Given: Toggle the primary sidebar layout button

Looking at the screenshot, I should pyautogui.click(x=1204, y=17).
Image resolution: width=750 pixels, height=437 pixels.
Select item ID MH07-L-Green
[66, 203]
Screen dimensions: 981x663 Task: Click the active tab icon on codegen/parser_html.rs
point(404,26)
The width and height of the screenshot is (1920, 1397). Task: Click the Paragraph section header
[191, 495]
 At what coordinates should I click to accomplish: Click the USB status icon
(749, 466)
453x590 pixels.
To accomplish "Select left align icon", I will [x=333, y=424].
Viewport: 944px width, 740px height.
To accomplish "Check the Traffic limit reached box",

────────────────────

## To be done
Edit everything from the line containing "The width and" down to the end of the records, replacing "Paragraph" with "Heading" and leaving all else unchanged.

## Worked answer
The width and height of the screenshot is (1920, 1397). Task: Click the Heading section header
[191, 495]
 At what coordinates should I click to accomplish: Click the USB status icon
(749, 466)
453x590 pixels.
To accomplish "Select left align icon", I will [x=333, y=424].
Viewport: 944px width, 740px height.
To accomplish "Check the Traffic limit reached box",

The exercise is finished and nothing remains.